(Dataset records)
+ + + + + + +
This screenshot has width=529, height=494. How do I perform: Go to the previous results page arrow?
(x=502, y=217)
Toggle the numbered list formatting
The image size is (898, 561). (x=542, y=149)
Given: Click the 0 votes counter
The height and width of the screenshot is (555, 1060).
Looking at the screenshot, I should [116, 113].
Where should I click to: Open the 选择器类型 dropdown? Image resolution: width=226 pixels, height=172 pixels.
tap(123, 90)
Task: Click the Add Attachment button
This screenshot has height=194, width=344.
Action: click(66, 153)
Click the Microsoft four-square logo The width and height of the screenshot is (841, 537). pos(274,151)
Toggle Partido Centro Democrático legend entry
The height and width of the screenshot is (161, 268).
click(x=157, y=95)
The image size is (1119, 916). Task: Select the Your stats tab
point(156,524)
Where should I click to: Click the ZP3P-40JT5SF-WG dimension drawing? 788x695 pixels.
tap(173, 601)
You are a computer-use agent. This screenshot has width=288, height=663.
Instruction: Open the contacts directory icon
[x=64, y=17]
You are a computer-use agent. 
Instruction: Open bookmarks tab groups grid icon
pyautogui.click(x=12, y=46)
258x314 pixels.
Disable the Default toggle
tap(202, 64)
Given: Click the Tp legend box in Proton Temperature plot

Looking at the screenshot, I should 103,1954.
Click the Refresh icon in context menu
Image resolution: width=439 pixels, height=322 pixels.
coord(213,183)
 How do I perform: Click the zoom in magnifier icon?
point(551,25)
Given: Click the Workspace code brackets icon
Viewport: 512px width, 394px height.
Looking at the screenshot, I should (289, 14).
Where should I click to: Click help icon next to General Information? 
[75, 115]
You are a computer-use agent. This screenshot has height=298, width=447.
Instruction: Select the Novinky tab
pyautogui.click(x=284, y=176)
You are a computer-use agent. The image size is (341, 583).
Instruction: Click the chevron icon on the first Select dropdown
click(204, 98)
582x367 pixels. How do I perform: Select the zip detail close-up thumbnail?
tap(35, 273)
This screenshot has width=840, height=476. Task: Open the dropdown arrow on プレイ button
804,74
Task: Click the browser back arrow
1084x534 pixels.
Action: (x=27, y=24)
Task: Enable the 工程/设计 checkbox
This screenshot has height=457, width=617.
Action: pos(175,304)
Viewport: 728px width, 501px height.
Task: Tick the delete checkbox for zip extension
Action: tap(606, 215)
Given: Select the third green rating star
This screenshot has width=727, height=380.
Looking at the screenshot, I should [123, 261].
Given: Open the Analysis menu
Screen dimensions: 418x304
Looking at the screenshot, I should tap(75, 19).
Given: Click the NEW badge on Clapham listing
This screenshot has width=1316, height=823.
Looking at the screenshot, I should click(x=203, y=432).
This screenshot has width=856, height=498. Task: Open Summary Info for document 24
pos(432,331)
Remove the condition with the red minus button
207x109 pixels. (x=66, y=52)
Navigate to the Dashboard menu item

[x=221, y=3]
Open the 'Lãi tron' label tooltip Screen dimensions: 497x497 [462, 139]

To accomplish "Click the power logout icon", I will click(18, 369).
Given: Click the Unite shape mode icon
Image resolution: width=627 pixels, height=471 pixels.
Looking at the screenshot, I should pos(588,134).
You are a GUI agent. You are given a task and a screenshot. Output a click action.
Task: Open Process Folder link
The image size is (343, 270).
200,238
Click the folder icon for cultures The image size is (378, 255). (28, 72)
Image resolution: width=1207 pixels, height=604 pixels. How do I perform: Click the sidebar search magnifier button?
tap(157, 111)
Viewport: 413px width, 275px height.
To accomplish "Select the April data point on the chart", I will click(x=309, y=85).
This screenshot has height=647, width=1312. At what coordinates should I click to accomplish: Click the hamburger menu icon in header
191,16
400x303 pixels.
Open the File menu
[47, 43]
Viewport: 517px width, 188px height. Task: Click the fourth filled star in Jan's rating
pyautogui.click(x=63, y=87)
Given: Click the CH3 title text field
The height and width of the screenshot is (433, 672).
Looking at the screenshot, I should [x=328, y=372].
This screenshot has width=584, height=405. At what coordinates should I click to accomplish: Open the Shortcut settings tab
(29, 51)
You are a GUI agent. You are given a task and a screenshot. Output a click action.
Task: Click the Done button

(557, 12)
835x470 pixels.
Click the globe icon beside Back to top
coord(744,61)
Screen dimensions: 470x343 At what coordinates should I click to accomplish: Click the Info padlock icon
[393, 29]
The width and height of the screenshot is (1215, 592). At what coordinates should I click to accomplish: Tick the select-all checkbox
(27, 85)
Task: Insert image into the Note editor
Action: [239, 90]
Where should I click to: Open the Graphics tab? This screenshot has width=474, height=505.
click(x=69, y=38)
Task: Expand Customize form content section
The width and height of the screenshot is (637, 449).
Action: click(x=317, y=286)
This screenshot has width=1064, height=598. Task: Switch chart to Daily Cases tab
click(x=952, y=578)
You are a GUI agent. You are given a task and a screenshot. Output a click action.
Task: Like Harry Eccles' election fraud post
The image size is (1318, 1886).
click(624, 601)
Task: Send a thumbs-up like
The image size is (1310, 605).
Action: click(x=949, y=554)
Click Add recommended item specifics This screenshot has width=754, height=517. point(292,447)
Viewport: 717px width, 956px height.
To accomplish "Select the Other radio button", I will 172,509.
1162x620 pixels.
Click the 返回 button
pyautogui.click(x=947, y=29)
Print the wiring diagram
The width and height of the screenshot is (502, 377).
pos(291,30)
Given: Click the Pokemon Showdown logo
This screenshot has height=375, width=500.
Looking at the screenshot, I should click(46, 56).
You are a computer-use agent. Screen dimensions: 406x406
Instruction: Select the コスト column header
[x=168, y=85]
+ + + + + + +
▶ _Exercise aim_: What are the lines above, starting at the one with "Task: Click the Add Attachment button" and ending at the one with "has height=298, width=447."? Give them again exactly, and only them.

▶ _Written response_:
Task: Click the Add Attachment button
This screenshot has height=194, width=344.
Action: click(66, 153)
Click the Microsoft four-square logo The width and height of the screenshot is (841, 537). pos(274,151)
Toggle Partido Centro Democrático legend entry
The height and width of the screenshot is (161, 268).
click(x=157, y=95)
The image size is (1119, 916). Task: Select the Your stats tab
point(156,524)
Where should I click to: Click the ZP3P-40JT5SF-WG dimension drawing? 788x695 pixels.
tap(173, 601)
You are a computer-use agent. This screenshot has width=288, height=663.
Instruction: Open the contacts directory icon
[x=64, y=17]
You are a computer-use agent. 
Instruction: Open bookmarks tab groups grid icon
pyautogui.click(x=12, y=46)
258x314 pixels.
Disable the Default toggle
tap(202, 64)
Given: Click the Tp legend box in Proton Temperature plot

Looking at the screenshot, I should 103,1954.
Click the Refresh icon in context menu
Image resolution: width=439 pixels, height=322 pixels.
coord(213,183)
 How do I perform: Click the zoom in magnifier icon?
point(551,25)
Given: Click the Workspace code brackets icon
Viewport: 512px width, 394px height.
Looking at the screenshot, I should (289, 14).
Where should I click to: Click help icon next to General Information? 
[75, 115]
You are a computer-use agent. This screenshot has height=298, width=447.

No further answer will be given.